Auf Sizilien, im pulsierenden Palermo, das gleiche Bild: Weil die Jungen in den Norden gehen, stirbt das traditionelle Handwerk aus. Ganze Ortschaften sind verwaist. In Syrakus trifft Danquart auf die Schauspielerin Adriana Asti, die Pasolini sechzig Jahre zuvor im Shakespearschen „Wintermärchen“ bewunderte: Sie bestätigt den Eindruck, dass sich am krassen Gefälle zwischen dem armen Süden und dem reichen Norden Italiens nichts geändert hat.
Der Schlussteil („Nach Norden bis Triest“) führt über Pasolinis „Banditendorf“ Cutro und Matera, wo zwei seiner Filme entstanden, nach Tarent. Vor einem Pasolini-Wandbild erinnert sich ein Rockmusiker an die vorausahnenden Warnungen des Regisseurs vor einem Wiederaufflammen des Rassismus. Durch Apulien immer am Ionischen Meer entlang nach Rimini, wie die ganze Adriaküste einst eine Hochburg der deutschen Touristen. Die Gesprächsthemen bleiben die gleichen: Keine Arbeit, Abwanderung, Altersarmut und Immigration.

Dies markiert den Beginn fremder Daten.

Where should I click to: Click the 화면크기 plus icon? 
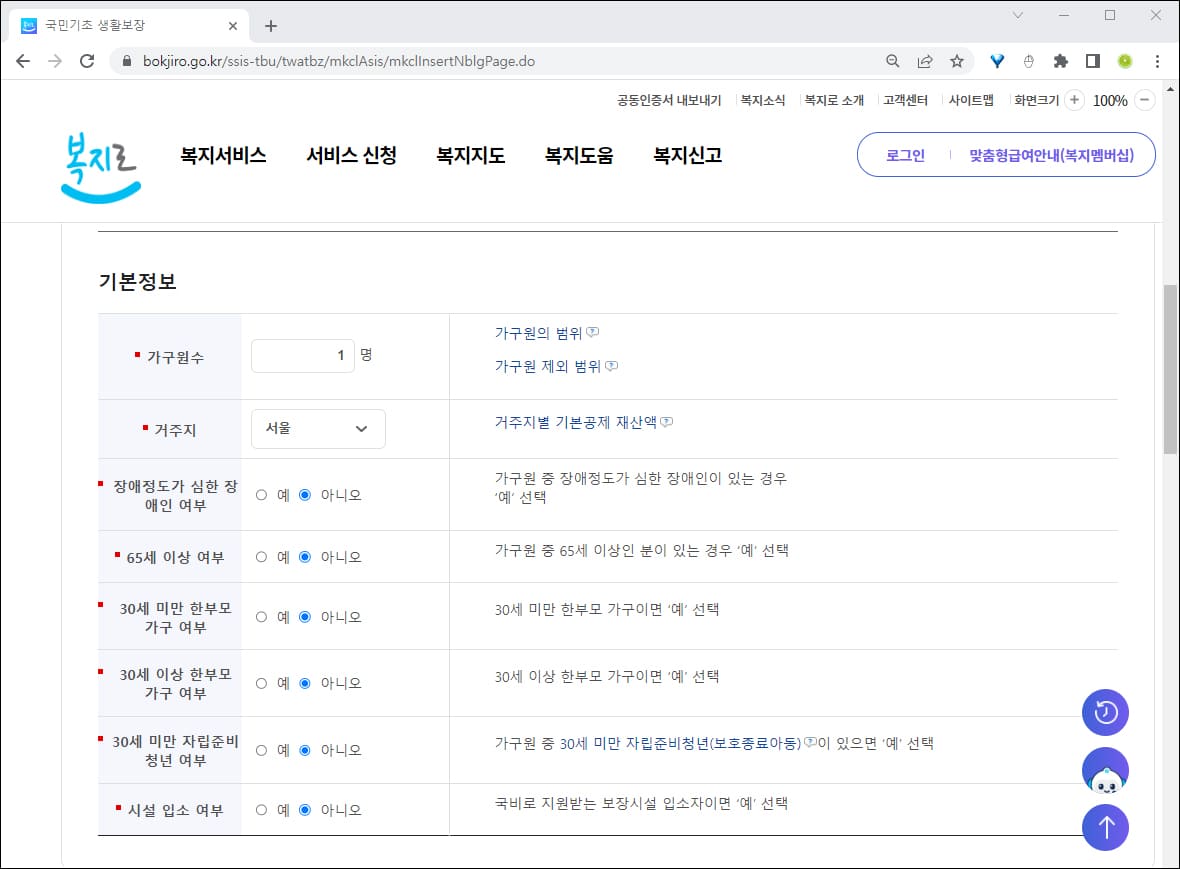1074,100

Über das Bilderbuch-Städtchen Chioggia nach Venedig: Danquart blickt hinter die Kulissen des Massentourismus in einer Stadt, deren Einwohnerzahl sich in den letzten Jahrzehnten halbiert hat, weil die Besucher die Lebenshaltungskosten in unerschwingliche Höhen treiben. Am Strand Lazaretto bei Triest schrieb Pasolini einst: „Hier endet Italien, hier endet der Sommer.“ Auch für Pepe Danquart, der im Neue Visionen Presseheft resümiert: „Die Kritik und Bestandsaufnahme an den Ergebnissen oder Auswüchsen der Moderne, die wir Fortschritt nennen, oder Digitalisierung der Welt oder Globalisierung oder Massentourismus oder ökologischer Kollaps der Welt ist Gegenstand dieses Dokumentarfilms“.
Uraufgeführt am 29. August 2020 beim Fünf Seen Filmfestival in Starnberg, ausgezeichnet beim Los Angeles Documentary Film Festival 2020 als bester internationaler Dokumentarfilm, wird „Vor mir der Süden“ am 18. Juli 2022 von Arte erstausgestrahlt.